Solches und ähnliches Zeug gab der Bursche von sich. Der andere schwieg meistens. Und wenn er doch einmal etwas sagte, sprach er leise und starrte dabei zum Autofenster in die Nacht hinaus.
Kein Wunder - wie sich herausstellte, hätte es fast ihn erwischt. Sein toter Cousin hatte für ihn eine Expressbotentour übernommen.
"Eine Lieferung in die Fabrik?", wunderte ich mich. "Die ist doch seit Jahren stillgelegt."
Er zuckte nur müde mit den Schultern. "Weiß nicht, was er hier zu suchen hatte."
"Der Streckenplan mit den Adressen ist verschwunden", klärte Jay Kronburg mich auf. "Mitsamt dem Fahrrad."
"Das geht auf das Konto der Schweine vom Ku-Klux-Klan, verflucht!", brüllte der Ältere erregt. "Da müssen Sie suchen, sage ich Ihnen!"
Eine knappe Stunde später schob sich die Aufzugstür im sechsundzwanzigsten Stockwerk der Federal Plaza auseinander.
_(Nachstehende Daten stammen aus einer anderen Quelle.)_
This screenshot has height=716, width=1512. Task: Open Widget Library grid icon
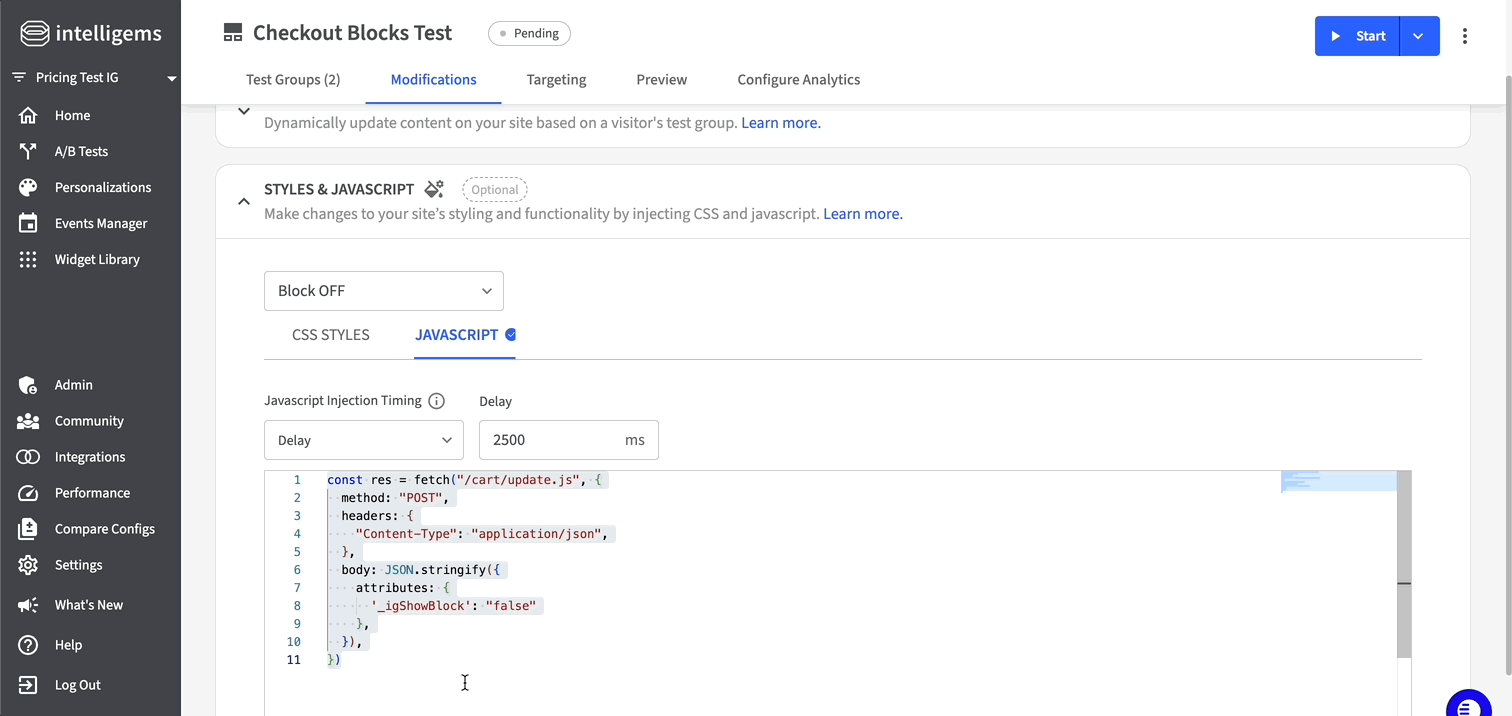pos(28,259)
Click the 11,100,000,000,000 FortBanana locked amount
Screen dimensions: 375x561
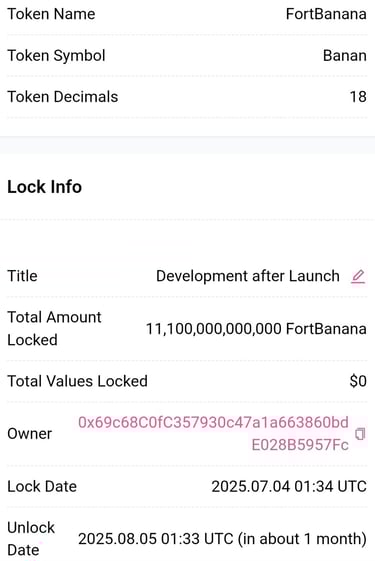256,329
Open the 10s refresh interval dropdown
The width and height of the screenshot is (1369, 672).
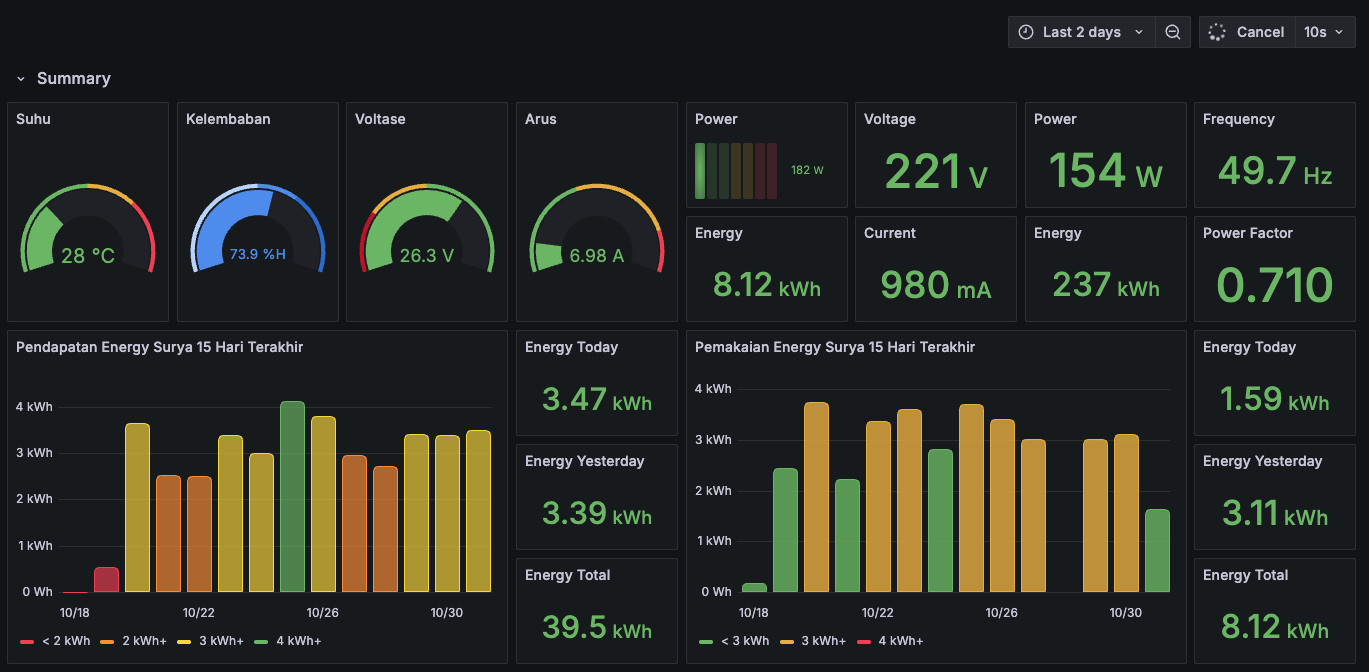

Diana hatte ich nach Hause gebracht. Ohne einen weiteren Vorstoß zu wagen.
Obwohl es bereits nach elf war, herrschte ein hektisches Treiben in allen Büros. Unsere Leute von >Youbmek< waren teilweise noch mit Verhören beschäftigt, oder damit, die Datenbank mit den Verhörprotokollen zu füttern.
"Ich such' mal 'nen freien PC", Jay schwenkte den Zettel mit den Personalien des Toten. "Mal sehen ob dieser Geoffrey Valery im NCIC zu Hause ist. Hab' da so'n Gefühl."
Milo und ich führten unsere Verhöre durch. Als ich hinterher aus dem Büro kam, winkte Jay mich an seinen Schreibtisch. "Dieser Valery und sein Bruder sind gute Bekannte der Polizei." Er reichte mir den Computerausdruck. "Vorstrafen wegen Autodiebstahl und Körperverletzung. Vor allen dieser Jerome Valery scheint's faustdick hinter den Ohren zu haben."
Ich überflog die Daten. Die Brüder waren vor einem Jahr in Houston bei einer Massenschlägerei festgenommen worden. Schwarze hatten sich mit Weißen geprügelt. Und vor zwei Jahren in Los Angeles. Wegen Plünderung und Körperverletzung. "Wann war das denn, als diese wahnsinnigen Cops in L.A. den farbigen Autofahrer vor laufender Kamera verprügelt haben?", fragte ich Jay.
"Vor zwei Jahren", antwortete Jay, "danach gab es doch die Rassenkrawalle."
"Die Valery-Brüder scheinen eine Vorliebe für solche Veranstaltungen zu haben." Langsam begriff ich, warum der Bruder des Ermordeten darauf bestand, dass wir nach einem weißen Rassenfanatiker als Mörder suchten.